Ils sont une quarantaine à se présenter devant les grilles du 10, rue de Solférino, l'hôtel particulier qui fait encore office de siège du PS, mais que le parti est contraint de mettre en vente pour renflouer ses caisses. Tous sont là, ce mercredi, inquiets comme des salariés de GM&S ou de Whirlpool : ces permanents du Parti socialiste sont eux aussi menacés par le chômage. Comme dans une entreprise privée, la direction du parti a annoncé un plan social le 24 octobre : sur les 97 permanents qu'emploie le PS, 67 postes vont être supprimés. La défaite à la présidentielle puis la déroute aux législatives ont mis le parti sur la paille. L'argent ne rentre plus : les dotations publiques se sont effondrées en passant de 295 à 31 députés, sans compter la perte d'un grand nombre de militants et donc de cotisations. Devant la grille du siège, Romaric Bullier, délégué du personnel et mandaté porte-parole par le comité d'entreprise (CE), alerte : «Le PS est en danger !» C'était sa première prise de parole publique. Jusqu'à présent, les négociations étaient confinées à l'intérieur du parti. Mais pour ce plan social, la «procédure d'information et de consultation» des instances représentatives du personnel arrive bientôt à son terme.
Visages graves
A l'approche de la date légale de fin des négociations (le 26 décembre), le désarroi des salariés s'accroît. «Nous pensons désormais qu'il est de notre devoir d'interpeller l'ensemble des socialistes sur l'avenir du parti, s'il n'est pas à la hauteur de ses valeurs et de son devoir d'exemplarité sociale», annonce Romaric Bullier. Les visages des salariés sont graves. «La direction a présenté aux représentants du personnel un plan de sauvegarde de l'emploi unilatéral, sans aucun dialogue social, sans concertation préalable. […] Cette première mouture, tardive, nous ne l'avons pas acceptée, nous ne l'acceptons pas», assure le porte-parole du CE. Depuis un mois, des réunions ont eu lieu avec la direction pour tenter d'améliorer le plan. «Quelques avancées sur l'accompagnement et le reclassement des salariés» ont été obtenues, mais un désaccord de fond persiste : le nombre de licenciements, que les élus veulent revoir à la baisse. Selon le porte-parole du CE, il est possible de sauvegarder «six postes supplémentaires».

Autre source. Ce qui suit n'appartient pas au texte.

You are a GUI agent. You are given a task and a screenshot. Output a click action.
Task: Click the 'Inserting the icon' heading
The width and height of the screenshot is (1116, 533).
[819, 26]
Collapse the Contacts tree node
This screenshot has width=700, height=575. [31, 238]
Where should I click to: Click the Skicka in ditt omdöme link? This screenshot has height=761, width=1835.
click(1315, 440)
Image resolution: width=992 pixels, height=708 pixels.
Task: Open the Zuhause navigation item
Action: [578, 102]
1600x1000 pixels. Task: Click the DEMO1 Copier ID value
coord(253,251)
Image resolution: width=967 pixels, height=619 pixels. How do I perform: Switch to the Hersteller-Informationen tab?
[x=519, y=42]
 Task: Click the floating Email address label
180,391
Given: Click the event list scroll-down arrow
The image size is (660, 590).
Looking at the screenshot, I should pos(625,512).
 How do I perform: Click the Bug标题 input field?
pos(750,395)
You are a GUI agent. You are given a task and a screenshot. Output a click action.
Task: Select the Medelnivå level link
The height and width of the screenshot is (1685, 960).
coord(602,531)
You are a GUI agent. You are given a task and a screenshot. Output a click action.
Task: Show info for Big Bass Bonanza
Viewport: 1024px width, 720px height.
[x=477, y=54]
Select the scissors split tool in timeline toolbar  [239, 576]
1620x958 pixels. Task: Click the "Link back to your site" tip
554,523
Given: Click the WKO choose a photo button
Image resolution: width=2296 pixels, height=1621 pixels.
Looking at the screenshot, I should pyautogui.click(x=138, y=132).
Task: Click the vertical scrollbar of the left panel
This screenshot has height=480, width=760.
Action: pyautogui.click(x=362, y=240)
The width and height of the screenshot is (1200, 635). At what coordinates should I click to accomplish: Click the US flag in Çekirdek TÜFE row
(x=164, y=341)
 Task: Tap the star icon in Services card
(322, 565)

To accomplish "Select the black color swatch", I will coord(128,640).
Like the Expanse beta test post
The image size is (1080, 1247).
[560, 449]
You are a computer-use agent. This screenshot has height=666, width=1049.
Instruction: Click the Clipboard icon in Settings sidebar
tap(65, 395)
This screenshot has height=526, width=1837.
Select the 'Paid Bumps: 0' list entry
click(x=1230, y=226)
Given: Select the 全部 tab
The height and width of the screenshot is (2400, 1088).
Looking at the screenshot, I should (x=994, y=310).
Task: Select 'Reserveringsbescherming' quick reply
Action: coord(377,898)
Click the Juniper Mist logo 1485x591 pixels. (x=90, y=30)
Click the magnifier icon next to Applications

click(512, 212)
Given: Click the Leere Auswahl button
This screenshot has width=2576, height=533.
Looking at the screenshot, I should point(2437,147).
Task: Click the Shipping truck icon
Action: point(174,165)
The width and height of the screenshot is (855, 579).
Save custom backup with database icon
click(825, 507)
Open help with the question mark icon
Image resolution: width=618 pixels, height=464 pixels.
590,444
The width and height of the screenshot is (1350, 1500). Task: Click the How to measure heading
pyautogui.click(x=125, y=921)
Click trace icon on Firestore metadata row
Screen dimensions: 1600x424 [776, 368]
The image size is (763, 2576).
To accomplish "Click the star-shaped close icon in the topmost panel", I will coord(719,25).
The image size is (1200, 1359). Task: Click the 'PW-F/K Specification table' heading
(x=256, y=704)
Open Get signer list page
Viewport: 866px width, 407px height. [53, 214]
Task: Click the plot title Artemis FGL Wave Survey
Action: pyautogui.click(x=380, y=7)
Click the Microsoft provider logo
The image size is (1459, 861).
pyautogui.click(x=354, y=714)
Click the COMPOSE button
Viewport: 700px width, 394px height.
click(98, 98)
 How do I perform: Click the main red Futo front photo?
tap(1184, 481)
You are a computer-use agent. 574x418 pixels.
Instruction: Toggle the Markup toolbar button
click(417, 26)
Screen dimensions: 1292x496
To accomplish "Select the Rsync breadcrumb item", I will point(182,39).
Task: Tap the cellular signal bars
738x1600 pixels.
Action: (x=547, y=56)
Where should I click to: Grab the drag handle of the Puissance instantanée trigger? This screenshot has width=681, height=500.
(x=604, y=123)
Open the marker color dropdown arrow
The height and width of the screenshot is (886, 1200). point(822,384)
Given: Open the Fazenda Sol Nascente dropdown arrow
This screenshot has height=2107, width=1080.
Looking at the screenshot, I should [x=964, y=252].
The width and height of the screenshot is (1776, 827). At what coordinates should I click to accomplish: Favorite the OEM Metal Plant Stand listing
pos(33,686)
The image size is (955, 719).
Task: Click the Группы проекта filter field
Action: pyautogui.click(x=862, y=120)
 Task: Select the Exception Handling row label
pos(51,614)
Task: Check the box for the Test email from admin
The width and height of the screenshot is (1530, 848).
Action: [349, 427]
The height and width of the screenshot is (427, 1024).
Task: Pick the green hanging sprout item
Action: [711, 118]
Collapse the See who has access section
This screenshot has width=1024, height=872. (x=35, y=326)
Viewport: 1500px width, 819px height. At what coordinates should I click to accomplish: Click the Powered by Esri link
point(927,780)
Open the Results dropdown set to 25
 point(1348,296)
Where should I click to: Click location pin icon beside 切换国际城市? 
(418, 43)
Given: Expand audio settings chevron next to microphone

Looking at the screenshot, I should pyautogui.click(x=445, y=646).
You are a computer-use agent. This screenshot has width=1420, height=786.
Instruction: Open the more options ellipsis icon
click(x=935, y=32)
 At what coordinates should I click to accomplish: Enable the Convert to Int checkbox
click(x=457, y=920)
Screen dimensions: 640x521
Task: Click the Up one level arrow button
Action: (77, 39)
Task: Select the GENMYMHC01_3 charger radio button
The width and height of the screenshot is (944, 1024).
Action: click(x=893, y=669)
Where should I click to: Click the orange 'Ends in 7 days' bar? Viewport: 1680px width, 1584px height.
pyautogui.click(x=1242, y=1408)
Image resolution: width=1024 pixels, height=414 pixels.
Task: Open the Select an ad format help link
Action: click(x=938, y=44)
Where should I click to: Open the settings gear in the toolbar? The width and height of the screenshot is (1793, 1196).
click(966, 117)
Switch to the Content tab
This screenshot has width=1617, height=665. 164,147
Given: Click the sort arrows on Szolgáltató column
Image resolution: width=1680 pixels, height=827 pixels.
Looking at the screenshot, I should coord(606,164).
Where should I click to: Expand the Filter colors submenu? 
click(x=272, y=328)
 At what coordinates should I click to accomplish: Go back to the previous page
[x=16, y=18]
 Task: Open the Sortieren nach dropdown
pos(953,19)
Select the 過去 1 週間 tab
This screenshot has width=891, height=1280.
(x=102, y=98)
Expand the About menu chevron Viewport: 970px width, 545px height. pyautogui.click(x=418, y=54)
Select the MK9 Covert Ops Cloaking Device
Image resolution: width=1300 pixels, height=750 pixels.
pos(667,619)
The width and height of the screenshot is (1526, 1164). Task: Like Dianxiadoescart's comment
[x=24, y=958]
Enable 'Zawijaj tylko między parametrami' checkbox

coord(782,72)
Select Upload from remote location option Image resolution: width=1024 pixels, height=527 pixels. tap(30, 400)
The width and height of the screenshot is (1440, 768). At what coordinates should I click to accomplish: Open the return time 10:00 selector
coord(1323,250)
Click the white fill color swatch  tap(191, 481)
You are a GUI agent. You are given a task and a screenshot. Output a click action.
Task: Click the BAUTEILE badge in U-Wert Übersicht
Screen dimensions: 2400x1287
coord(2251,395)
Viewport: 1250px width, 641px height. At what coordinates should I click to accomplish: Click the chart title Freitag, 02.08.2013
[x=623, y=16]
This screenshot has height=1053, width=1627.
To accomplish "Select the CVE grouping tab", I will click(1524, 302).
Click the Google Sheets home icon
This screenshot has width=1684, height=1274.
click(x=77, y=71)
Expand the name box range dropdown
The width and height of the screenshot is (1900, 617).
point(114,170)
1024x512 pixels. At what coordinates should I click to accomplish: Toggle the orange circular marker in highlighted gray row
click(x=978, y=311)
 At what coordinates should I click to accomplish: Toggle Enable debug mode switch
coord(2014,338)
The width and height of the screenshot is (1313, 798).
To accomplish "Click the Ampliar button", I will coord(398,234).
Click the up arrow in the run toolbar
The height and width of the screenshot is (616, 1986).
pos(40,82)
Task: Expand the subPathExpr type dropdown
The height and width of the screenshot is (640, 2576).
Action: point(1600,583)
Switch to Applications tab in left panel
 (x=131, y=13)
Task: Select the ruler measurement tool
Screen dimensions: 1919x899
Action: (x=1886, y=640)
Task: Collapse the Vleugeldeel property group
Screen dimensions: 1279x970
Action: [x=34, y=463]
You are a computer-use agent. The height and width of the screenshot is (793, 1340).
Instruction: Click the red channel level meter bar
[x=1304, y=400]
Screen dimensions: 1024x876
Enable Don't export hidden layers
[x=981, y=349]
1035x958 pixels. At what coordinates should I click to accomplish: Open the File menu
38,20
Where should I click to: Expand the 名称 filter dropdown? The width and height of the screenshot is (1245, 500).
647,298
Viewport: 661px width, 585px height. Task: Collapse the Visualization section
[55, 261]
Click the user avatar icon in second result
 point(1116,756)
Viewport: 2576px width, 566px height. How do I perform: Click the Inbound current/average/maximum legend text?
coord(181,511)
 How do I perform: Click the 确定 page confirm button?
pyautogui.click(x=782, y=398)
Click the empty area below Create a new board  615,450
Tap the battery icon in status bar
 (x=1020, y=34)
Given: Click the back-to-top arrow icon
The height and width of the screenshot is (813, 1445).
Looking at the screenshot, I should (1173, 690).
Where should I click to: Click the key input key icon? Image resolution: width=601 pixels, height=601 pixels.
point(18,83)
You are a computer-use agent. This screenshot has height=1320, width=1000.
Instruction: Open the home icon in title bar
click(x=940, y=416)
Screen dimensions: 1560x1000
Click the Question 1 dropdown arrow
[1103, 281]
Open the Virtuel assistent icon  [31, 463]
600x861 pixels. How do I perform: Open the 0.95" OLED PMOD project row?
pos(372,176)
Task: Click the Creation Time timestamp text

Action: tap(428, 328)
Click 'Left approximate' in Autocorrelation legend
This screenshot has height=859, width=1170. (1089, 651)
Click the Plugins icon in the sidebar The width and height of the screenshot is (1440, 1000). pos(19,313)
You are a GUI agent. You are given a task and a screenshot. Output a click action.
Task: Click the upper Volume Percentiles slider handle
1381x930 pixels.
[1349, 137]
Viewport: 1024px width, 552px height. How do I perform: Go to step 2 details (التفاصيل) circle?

Un autre élu du personnel raconte : «Le plan social, on l'a appris le 24 octobre, mais début juin il y avait déjà des bruits de couloir. Tout le monde s'y attendait, mais on avait l'espoir qu'une négociation se fasse avec les organisations syndicales en amont.» Selon les salariés, en matière de plan de sauvegarde de l'emploi (PSE ), le Parti socialiste ne fait pas mieux que certaines entreprises privées. Ce que conteste Jean-François Debat, maire de Bourg-en-Bresse et trésorier national du parti. «Dès le 24 octobre, j'ai annoncé que nous aurions des négociations avec les délégués et ça a été fait, il y a eu dix réunions depuis. La dernière s'est tenue mardi, nous allons continuer à avancer.»
«Au rabais»
Néanmoins, le trésorier n'est pas étonné de la décision des représentants du personnel de s'exprimer publiquement : «Cela ne me surprend pas que les salariés soient inquiets du PSE et je comprends qu'ils ne puissent pas l'accepter.» Mais il ajoute, avec les mots d'un chef d'entreprise en difficulté, que «ce qu'ils demandent à l'heure actuelle, ce n'est pas possible, il y a certaines limites financières». Jean-François Debat assure que son plan de réduction des effectifs, «costaud», n'est pas «un plan social au rabais».
Les salariés souhaitent que la plus-value générée par la vente du siège soit utilisée notamment pour le maintien de l'emploi, le renforcement du plan social, et pour verser une prime supra-légale «modulée» en fonction de l'âge, du salaire ou de l'ancienneté. Mais, selon Romaric Bullier, «la direction souhaite consacrer ces fonds, dont elle disposera dès 2018, au financement des prochaines séquences électorales jusqu'en 2022». Réponse du trésorier : «Si on peut financer le PSE, c'est parce que l'on vend Solférino.» Un salarié du PS explique que «de nombreux militants s'interrogent sur ce qu'est devenu l'argent du parti récolté grâce aux dotations annuelles tout au long du quinquennat de François Hollande». Ce qui agace un membre de la direction du PS, interrogé par Libération : «On n'est pas là pour faire de l'archéologie, ce n'est pas le sujet du jour, on est là pour parler de l'avenir du PS.» Une nouvelle réunion entre représentants et direction est prévue ce jeudi.